Désireuse de se présenter sous son meilleur jour au travers d’un projet à taille humaine reposant largement sur l’héritage des Jeux de 1972, Munich avait choisi d’organiser un vote dès le 26 octobre dernier pour tenter de prendre les devants rapidement afin de pouvoir se démarquer en cas de réussite référendaire.

Grâce à son projet sans fioritures et aussi avec une campagne promotionnelle menée au cours de l’été écoulé, Munich a su convaincre par-delà les espérances formulées par ses partisans, avec une participation bien supérieure aux standards habituels dans la région et surtout une adhésion de quelques 66,4% des votants.

Couronné de succès, le référendum de la Ville Hôte des Jeux de 1972 a surpris jusque dans les hautes sphères du DOSB et sans doute aussi du côté du Comité International Olympique (CIO) qui, depuis trois décennies, constate régulièrement l’intérêt de l’Allemagne pour les Jeux, sans que le pays ne soit en mesure de remporter la mise, soit en raison d’une féroce concurrence (Berlin 2000, Leipzig 2012, Munich 2018) ou en raison de désaveux populaires (Munich 2022, Hambourg 2024).

Désormais, la Région Métropolitaine Rhin-Ruhr et Hambourg se préparent à leur tour à passer sur le gril, consciente qu’une déconvenue leur sera fatale.

Visuel du concept de Stade Olympique modulable avancé par la candidature de la région métropolitaine Rhin-Ruhr en Allemagne (Crédits – Region Rhein-Ruhr)

Pour le territoire englobant une large part de la Rhénanie du Nord-Westphalie, l’heure du choix aura lieu le 19 avril 2026.

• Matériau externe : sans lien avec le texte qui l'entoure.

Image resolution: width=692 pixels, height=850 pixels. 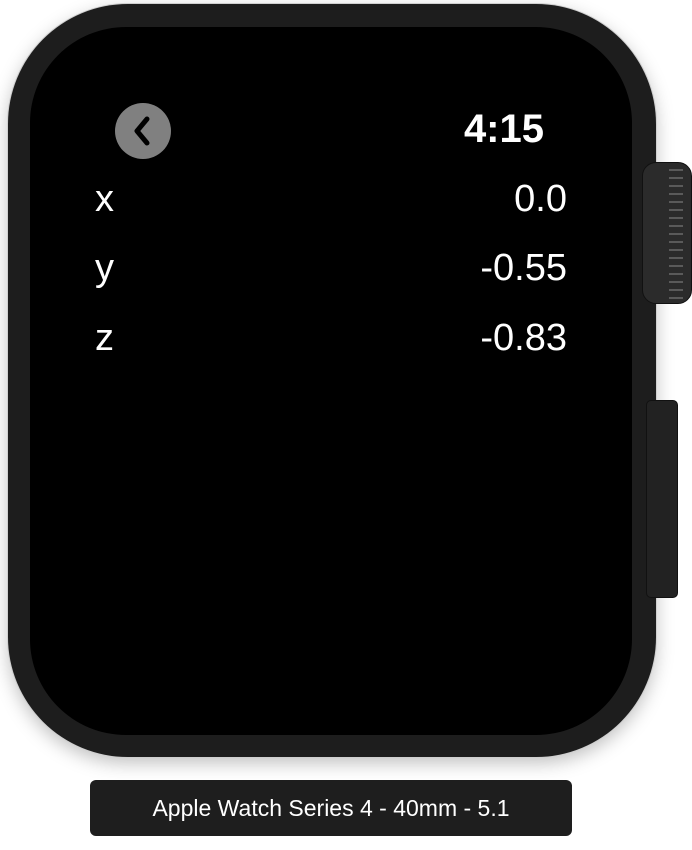 I want to click on axis-label: x, so click(x=104, y=199).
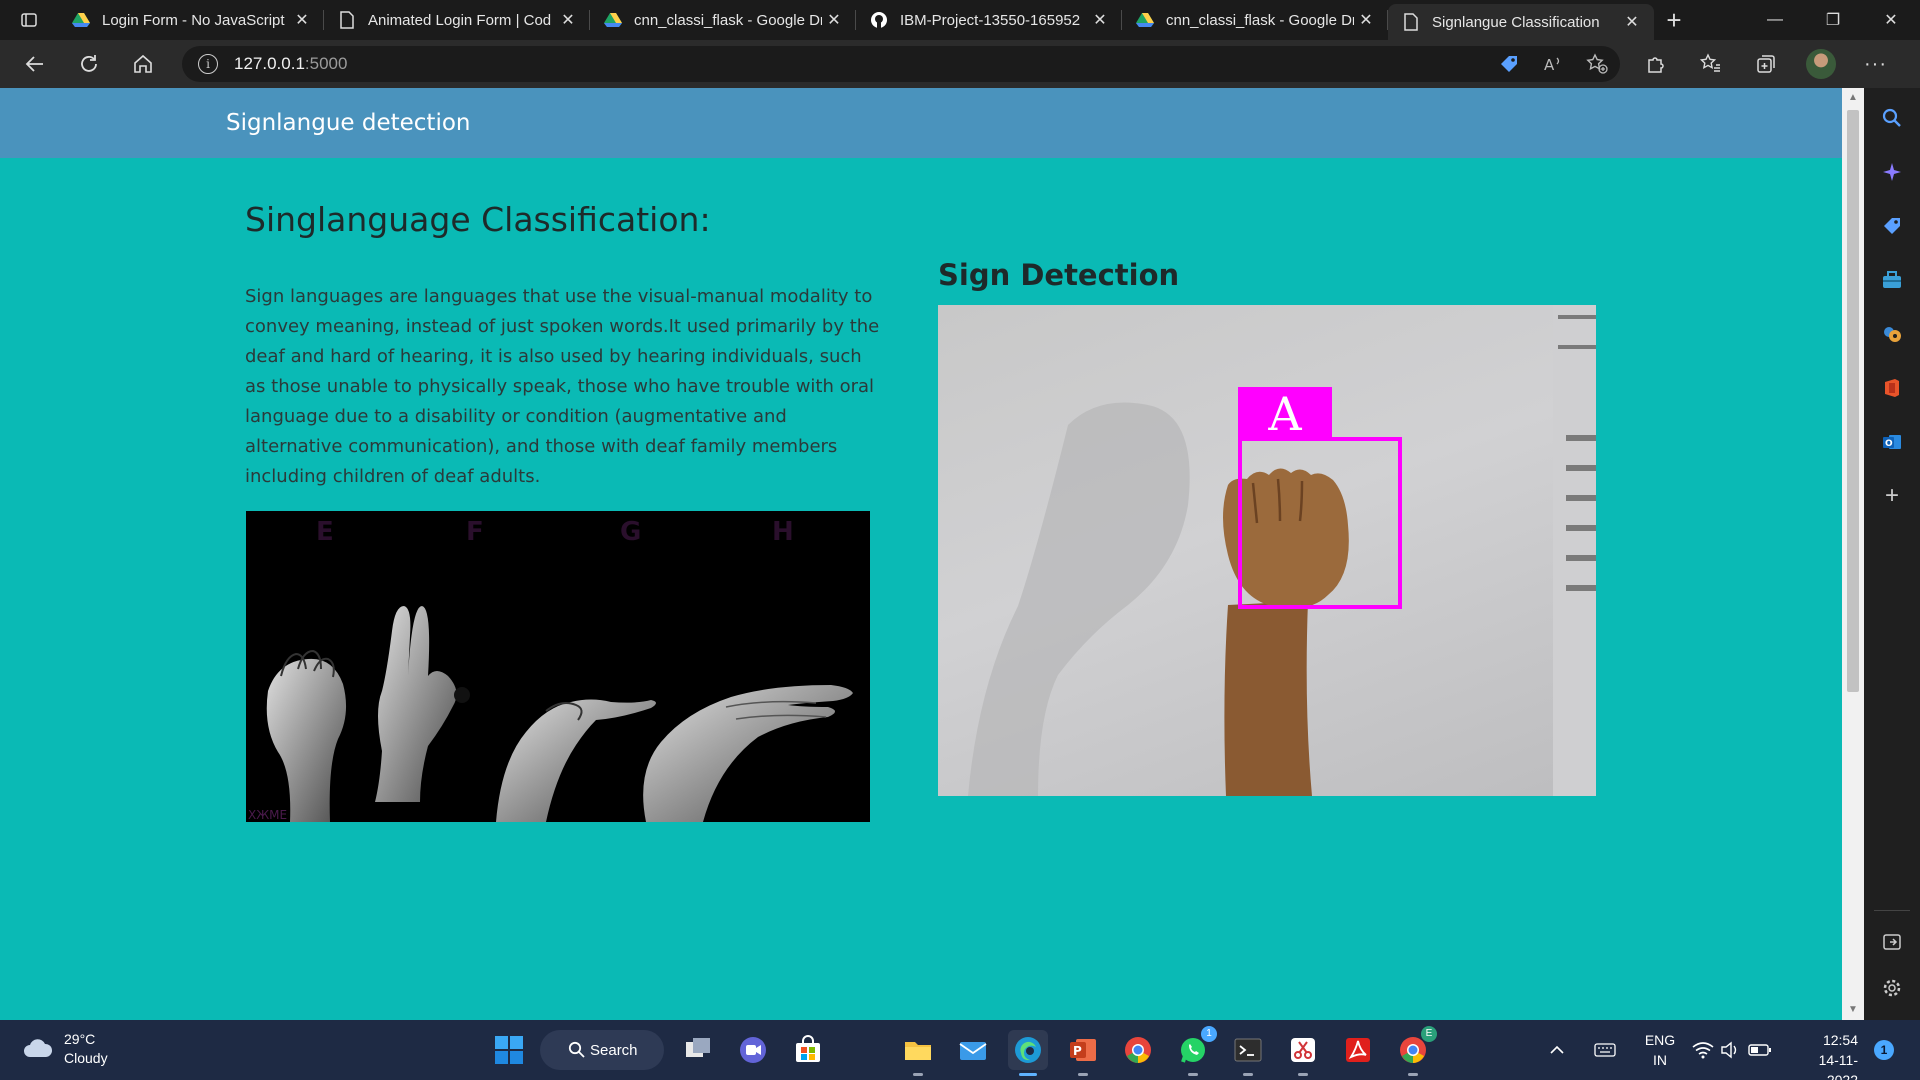 This screenshot has width=1920, height=1080. Describe the element at coordinates (1509, 64) in the screenshot. I see `shopping-tag-icon` at that location.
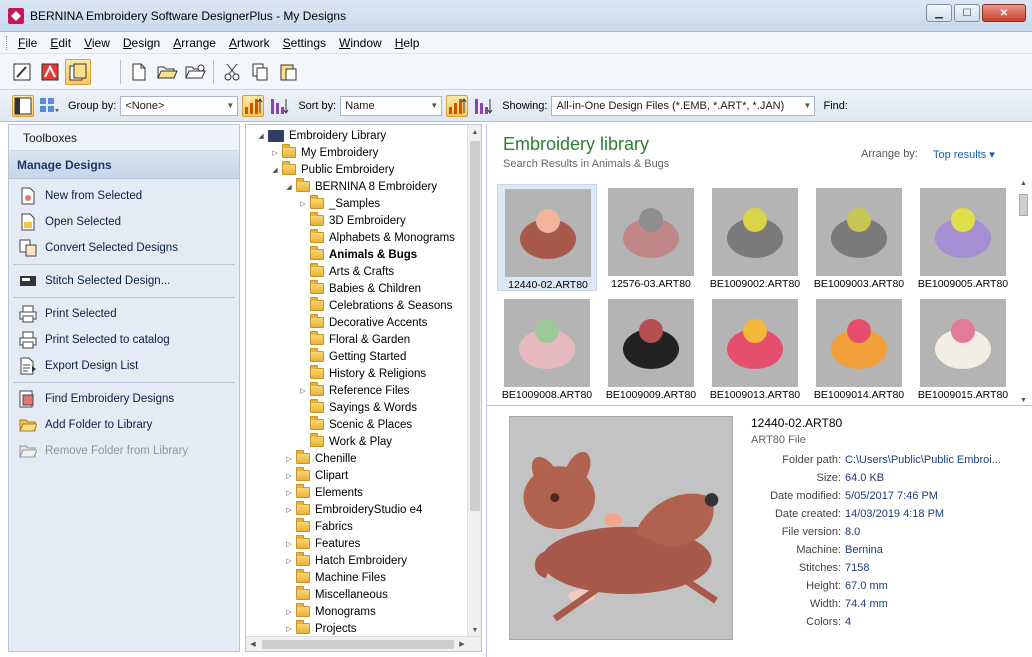 This screenshot has width=1032, height=657. I want to click on find-input, so click(932, 106).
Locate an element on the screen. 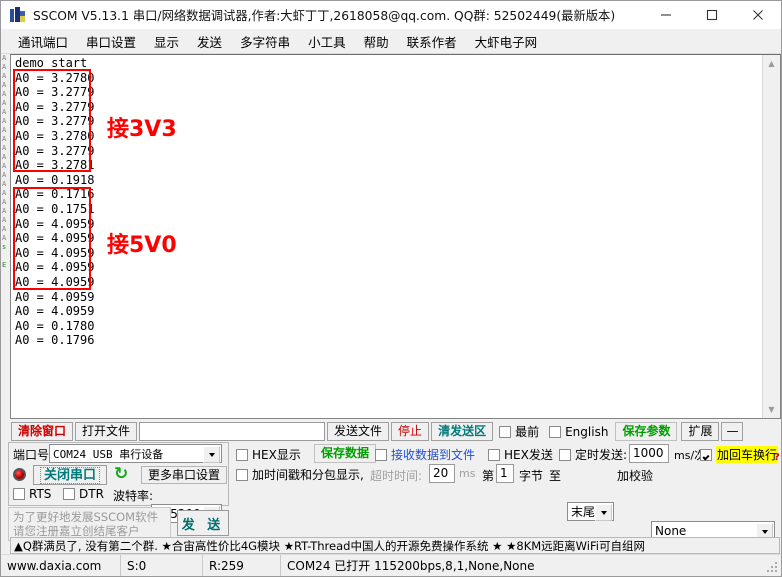 The image size is (782, 577). topmost-checkbox: 最前 is located at coordinates (519, 432).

Sachant que le concept développé jusqu’à présent intègre plusieurs villes, dont Cologne, Aix-la-Chapelle, Düsseldorf, ou encore Gelsenkirchen, la consultation populaire sera démultipliée, avec le risque singulier qu’un échec dans l’une des 17 villes concernées dans la région n’entraîne la chute de la candidature d’un territoire qui avait un temps misé sur les Jeux de 2032.

Comme l’a toutefois justifié Hendrik Wüst, Ministre-Président de la Rhénanie du Nord-Westphalie :

L’approbation de la population a joué un rôle central pour le gouvernement régional depuis le début du processus de candidature.

Parce que les Jeux modernes et durables ne peuvent exister qu’avec et non contre la volonté de la population.

Visuel du Volksparkstadion de Hambourg, Allemagne, configuré pour les épreuves de natation (Crédits – Hamburg+)

Pour Hambourg, la date à retenir est le 31 mai 2026.

Ce jour-là, les citoyens de la ville hanséatique des bords de l’Elbe seront appelés aux urnes, plus de dix ans après avoir écarté le projet pour les Jeux d’été de 2024 qui prévoyait à l’époque un vaste réaménagement du quartier portuaire de Kleiner Grasbrook et une enveloppe prévisionnelle au-dessus des 10 milliards d’euros.

Plus sobre et misant davantage sur des installations existantes, le concept des « courtes distances » déployé par Hambourg pourrait tirer son épingle du jeu et rejoindre Munich dans la dernière ligne droite du processus de sélection du DOSB.